After Paul and Christina marry, Caroline feels left out but soon cheers up after Rosemary Daniels (Joy Chambers) offers her a job with the Daniels corporation in New York. While over there, Caroline discovers hotelier Donald Henson (John Simpson) is plotting a takeover via a merger with Lassiter's in order to force Paul out of business and tells Paul. Paul is grateful and then asks Caroline back to work with him with a pay increase, which she agrees to. On her return to the office, she and Martin Tyrell (Nicholas Bell) bump heads when he mistakes her for a receptionist and they clash. Caroline begins experiencing sympathetic labour pains for Christina, who is about to give birth that day.
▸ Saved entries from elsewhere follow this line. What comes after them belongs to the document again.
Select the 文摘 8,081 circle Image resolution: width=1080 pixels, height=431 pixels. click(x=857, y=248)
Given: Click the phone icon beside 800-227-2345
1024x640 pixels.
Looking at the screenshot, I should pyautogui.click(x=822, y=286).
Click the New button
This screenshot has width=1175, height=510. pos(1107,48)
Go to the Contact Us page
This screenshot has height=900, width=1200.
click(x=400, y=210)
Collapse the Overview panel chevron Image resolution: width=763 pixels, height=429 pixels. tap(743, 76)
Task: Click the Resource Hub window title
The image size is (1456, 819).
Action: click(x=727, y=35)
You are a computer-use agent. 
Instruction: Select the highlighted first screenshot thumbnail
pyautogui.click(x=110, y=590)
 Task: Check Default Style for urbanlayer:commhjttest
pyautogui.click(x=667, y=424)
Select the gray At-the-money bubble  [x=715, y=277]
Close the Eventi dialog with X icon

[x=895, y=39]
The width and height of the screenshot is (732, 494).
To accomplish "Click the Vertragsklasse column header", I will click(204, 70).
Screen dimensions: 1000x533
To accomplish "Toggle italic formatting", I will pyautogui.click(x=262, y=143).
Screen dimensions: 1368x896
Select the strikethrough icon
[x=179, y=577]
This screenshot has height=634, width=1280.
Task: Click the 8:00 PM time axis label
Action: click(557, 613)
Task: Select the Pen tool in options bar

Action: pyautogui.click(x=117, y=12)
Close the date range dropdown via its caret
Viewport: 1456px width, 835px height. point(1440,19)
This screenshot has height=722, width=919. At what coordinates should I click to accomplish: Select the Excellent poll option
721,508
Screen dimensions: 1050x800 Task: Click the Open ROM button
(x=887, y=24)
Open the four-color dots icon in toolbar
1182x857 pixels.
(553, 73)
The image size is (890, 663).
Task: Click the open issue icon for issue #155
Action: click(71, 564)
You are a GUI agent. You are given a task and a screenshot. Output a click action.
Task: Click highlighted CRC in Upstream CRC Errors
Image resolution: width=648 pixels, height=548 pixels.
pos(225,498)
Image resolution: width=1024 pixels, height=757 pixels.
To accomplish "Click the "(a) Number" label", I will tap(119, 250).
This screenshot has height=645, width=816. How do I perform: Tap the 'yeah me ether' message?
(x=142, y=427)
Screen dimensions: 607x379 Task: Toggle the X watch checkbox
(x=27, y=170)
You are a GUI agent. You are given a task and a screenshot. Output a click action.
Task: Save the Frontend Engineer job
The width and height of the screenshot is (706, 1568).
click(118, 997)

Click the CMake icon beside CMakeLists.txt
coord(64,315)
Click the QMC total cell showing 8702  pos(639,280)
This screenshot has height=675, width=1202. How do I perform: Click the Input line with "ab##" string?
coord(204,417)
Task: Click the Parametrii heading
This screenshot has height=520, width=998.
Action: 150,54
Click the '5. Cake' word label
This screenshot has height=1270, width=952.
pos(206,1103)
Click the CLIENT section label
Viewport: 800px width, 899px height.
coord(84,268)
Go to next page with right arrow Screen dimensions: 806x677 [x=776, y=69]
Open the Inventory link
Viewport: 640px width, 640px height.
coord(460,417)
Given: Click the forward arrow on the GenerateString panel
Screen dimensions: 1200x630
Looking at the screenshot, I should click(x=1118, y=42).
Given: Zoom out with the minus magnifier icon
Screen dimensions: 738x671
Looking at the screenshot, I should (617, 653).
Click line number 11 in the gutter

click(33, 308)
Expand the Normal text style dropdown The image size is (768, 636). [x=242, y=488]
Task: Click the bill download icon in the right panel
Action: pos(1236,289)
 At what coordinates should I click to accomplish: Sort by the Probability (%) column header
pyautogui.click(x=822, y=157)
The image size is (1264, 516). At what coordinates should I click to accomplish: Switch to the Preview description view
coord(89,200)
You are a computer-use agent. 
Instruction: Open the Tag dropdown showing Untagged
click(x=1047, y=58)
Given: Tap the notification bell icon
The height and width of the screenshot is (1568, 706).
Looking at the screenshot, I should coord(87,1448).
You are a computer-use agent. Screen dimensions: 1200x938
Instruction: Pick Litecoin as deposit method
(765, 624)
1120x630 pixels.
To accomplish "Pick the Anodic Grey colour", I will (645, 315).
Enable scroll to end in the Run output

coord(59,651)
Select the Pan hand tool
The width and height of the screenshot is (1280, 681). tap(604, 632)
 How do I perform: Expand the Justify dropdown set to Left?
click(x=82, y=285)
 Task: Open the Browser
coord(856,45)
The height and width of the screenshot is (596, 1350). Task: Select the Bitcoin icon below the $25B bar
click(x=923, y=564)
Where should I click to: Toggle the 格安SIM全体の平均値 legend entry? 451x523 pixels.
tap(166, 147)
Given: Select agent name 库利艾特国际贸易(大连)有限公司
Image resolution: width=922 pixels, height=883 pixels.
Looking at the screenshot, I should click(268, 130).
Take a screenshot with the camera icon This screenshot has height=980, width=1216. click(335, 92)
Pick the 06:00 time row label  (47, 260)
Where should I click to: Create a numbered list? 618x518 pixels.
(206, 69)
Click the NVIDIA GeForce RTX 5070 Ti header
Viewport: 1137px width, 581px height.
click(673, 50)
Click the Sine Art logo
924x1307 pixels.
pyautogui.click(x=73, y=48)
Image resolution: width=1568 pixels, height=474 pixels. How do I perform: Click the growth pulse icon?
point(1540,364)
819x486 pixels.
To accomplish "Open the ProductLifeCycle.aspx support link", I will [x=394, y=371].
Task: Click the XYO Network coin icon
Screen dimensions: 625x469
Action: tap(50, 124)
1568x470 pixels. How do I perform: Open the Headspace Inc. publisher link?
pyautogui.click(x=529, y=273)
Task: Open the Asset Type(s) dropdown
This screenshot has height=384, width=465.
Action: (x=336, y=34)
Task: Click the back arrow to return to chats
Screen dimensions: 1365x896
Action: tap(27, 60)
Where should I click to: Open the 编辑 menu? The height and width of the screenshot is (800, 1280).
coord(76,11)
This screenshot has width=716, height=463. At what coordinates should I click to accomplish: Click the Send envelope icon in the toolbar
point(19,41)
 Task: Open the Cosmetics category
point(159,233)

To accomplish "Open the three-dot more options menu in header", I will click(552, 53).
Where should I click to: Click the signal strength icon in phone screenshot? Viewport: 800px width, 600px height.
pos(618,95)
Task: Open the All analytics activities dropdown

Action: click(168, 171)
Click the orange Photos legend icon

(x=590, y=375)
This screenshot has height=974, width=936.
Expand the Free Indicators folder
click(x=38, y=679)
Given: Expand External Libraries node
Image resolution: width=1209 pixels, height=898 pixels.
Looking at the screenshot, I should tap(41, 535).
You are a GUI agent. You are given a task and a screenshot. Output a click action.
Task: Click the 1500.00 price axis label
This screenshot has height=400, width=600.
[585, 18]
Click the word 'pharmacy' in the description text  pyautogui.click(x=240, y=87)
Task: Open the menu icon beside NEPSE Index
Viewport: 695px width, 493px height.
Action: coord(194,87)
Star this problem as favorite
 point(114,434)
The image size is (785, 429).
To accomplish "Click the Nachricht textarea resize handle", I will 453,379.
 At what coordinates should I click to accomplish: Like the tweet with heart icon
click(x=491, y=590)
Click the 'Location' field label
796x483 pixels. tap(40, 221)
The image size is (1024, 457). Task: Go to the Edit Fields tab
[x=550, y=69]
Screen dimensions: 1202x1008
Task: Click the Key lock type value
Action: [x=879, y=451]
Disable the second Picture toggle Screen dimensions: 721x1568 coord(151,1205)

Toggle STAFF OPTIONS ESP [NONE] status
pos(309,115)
After Christina gives birth to her and Paul's son Andrew (Shannon Holmes), Caroline and Martin get caught up in the moment and kiss. They begin a relationship and suffer a setback when Caroline discovers Martin is married with children but Martin assures Caroline that his marriage to Shelley Tyrell (Kate Langbroek) is over and they are separated. Caroline finds this is a lie when Shelley arrives at Martin's place with their children. Caroline is left heartbroken when Martin decides to go back to his family.

When Caroline and Paul are stranded in the bush when their car breaks down, they become closer to one another. There is an attraction, but both deny it. When Christina throws Paul out of the bedroom, he is on the sofa. Caroline comes down for some water and Paul mistakes her for Christina and kisses her and continues even after he realises he is kissing Caroline. Caroline struggles to cope with the guilt and panics when her cousin Marco Alessi (Felice Arena) overhears a conversation between her and Paul about the kiss. Caroline quickly flees Erinsborough after taking a job in Italy running a hotel. Christina is confused and devastated but once she hears Paul confessing to Helen Daniels (Anne Haddy) over Andrew's baby monitor about the kiss, she throws Paul out and goes to Milan to confront Caroline and they talk things out and reconcile. Caroline then opts to stay overseas and run her own hotel.

Years later, Caroline attempts to stop Christina from sabotaging Paul and Terese Willis's (Rebekah Elmaloglou) wedding. After Paul and Terese flee to Queensland, Paul is shocked to find Christina at the hotel bar and is convinced the universe is giving him a sign. Christina soon tells Paul that his ex-wives coming after him was a plot orchestrated by his daughter Elle Robinson (Pippa Black). Caroline apologises on Christina's behalf and the twins make amends with each other as well as Paul and Terese. Christina and Caroline act as the two witnesses for the wedding. They decide to spend some time together before returning home, and they bid farewell to Paul and Terese.

==Reception==
Ian Morrison, author of Neighbours: The Official Annual 1992, observed that the twins' arrival "brought glamour to Erinsborough", as well as "a considerable amount of confusion." An Inside Soap writer opined that Caroline was the smarter sister when compared to Christina. The BBC's official Neighbours website said the character's most notable moment was "Kissing Paul after he had married her sister." James Cockington from The Sydney Morning Herald branded the story in which Caroline and Christina swap identities to secure a business deal "contrived". He accused Neighbours of making the plot raunchy to beat rival soap opera Home and Away in viewership. A Soaplife writer included Caroline and Paul's affair in their "top 10 relative romps" feature. A writer from The Journal chose Paul meddling in Caroline's business activities in their "pick of the day" feature. Tony Pratt from the Daily Mirror questioned why Caroline moved abroad in her exit story because the majority of Neighbours characters were simply "exiled" in Queensland. A writer from The Press and Journal opined that "fans of BBC's Neighbours will be on the edges of their seats for the lunch time session, in which Caroline makes a choice between the two men in her life." They also included the Caroline's story in their "best of next week" television feature. Kate Randall from Heat included Caroline and Christina in the magazine's top ten Neighbours characters of all time feature. Randall stated "true fans could tell them apart - shame Christina's husband Paul couldn't. He was constantly torn between the twins after their arrival."